= Colorism in Indonesia =

Prejudice and discrimination based on skin colour in Indonesian society

Colorism in Indonesia refers to prejudice and discrimination based on skin colour within Indonesian society, in which lighter skin is widely regarded as more attractive and higher in social status than darker skin. Scholars trace the preference to a combination of influences, including pre-colonial literary and religious traditions, the racial hierarchy imposed under Dutch colonial rule, the Japanese occupation, and the spread of American popular culture after independence. In contemporary Indonesia, the preference for lighter skin is reflected in the country's large skin-whitening cosmetics market, in casting practices in advertising and television, and in discrimination faced by dark-skinned Indonesians, particularly Papuans.

The most extensive academic treatment of the subject is Seeing Beauty, Sensing Race in Transnational Indonesia (2013) by L. Ayu Saraswati, a professor of women's studies at the University of Hawaii, published by University of Hawaii Press and translated into Indonesian as Putih: Warna Kulit, Ras, dan Kecantikan di Indonesia Transnasional (2017).

== Historical background ==

=== Pre-colonial and early influences ===
Saraswati argues that the association between light skin and beauty in Indonesia predates European colonialism, tracing it to the Javanese Ramayana epic, adapted from the Indian original by the ninth century, in which fair-skinned characters are described favourably.

=== Dutch colonial period ===
Under Dutch colonial rule, the population of the Dutch East Indies was divided by law into three legal classes: Europeans, "Foreign Orientals" (mainly ethnic Chinese and Arabs), and "Natives". Europeans occupied the top positions in colonial companies, the army, and the government. Saraswati writes that beauty ideals acquired an explicitly racial dimension in this period, as light skin became identified with the Caucasian, European elite.

DATA BLOCK.
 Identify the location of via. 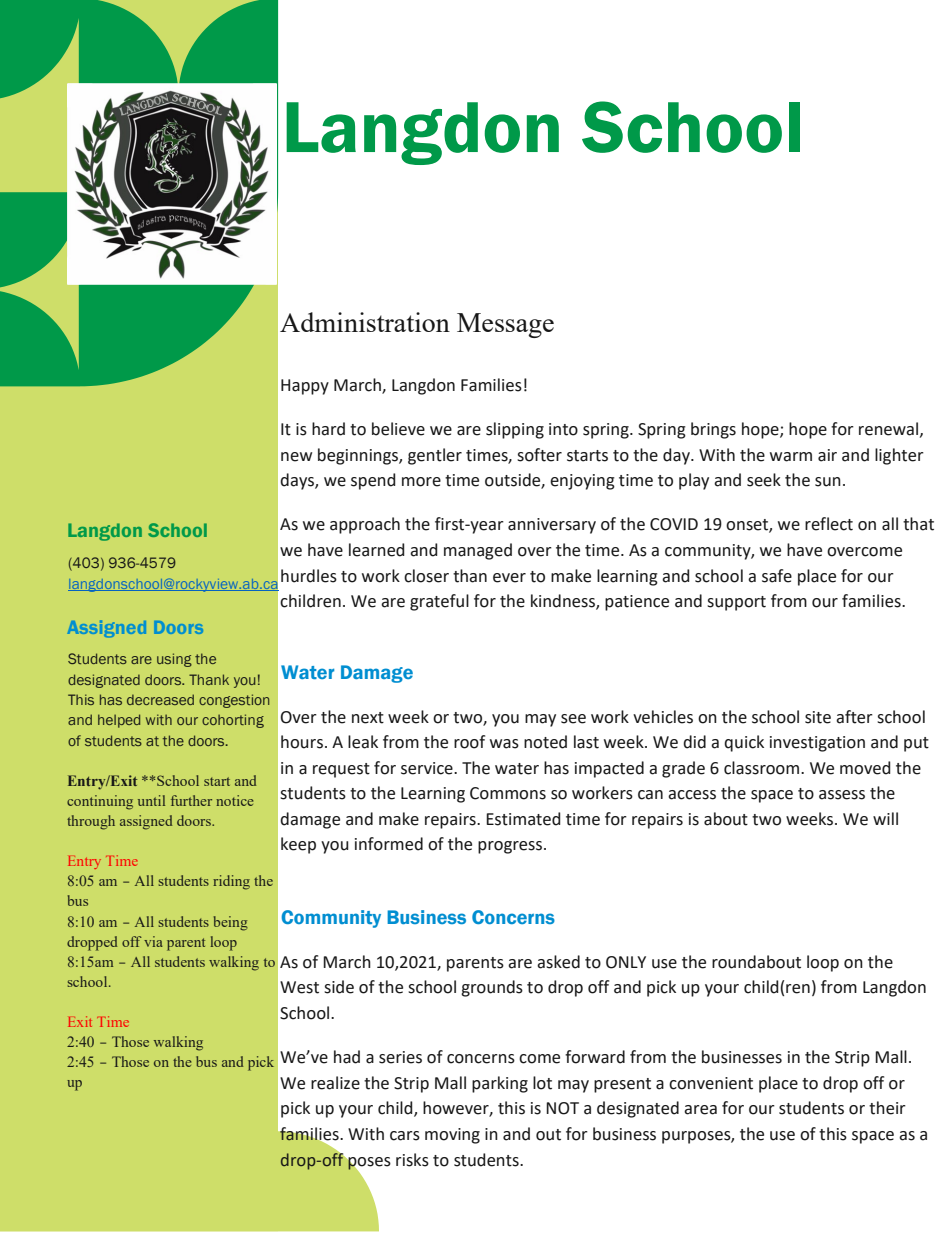
(153, 941).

ACTIONS TO TAKE.
- A) Please print everything in the colorism article above from "The most extensive" down to "are described favourably.", word for word.
- B) Rewrite the paragraph of the colorism article that begins "Under Dutch colonial rule" as a short bulleted list that keeps its main facts.

SOLUTIONS IN ORDER.
- A)
The most extensive academic treatment of the subject is Seeing Beauty, Sensing Race in Transnational Indonesia (2013) by L. Ayu Saraswati, a professor of women's studies at the University of Hawaii, published by University of Hawaii Press and translated into Indonesian as Putih: Warna Kulit, Ras, dan Kecantikan di Indonesia Transnasional (2017).

== Historical background ==

=== Pre-colonial and early influences ===
Saraswati argues that the association between light skin and beauty in Indonesia predates European colonialism, tracing it to the Javanese Ramayana epic, adapted from the Indian original by the ninth century, in which fair-skinned characters are described favourably.

- B)
- Dutch colonial law divided the population of the Dutch East Indies into three legal classes: Europeans, "Foreign Orientals" (mainly ethnic Chinese and Arabs), and "Natives."
- Europeans held the top positions in colonial companies, the army, and the government.
- Saraswati writes that beauty ideals took on an explicitly racial dimension in this period, with light skin identified with the Caucasian, European elite.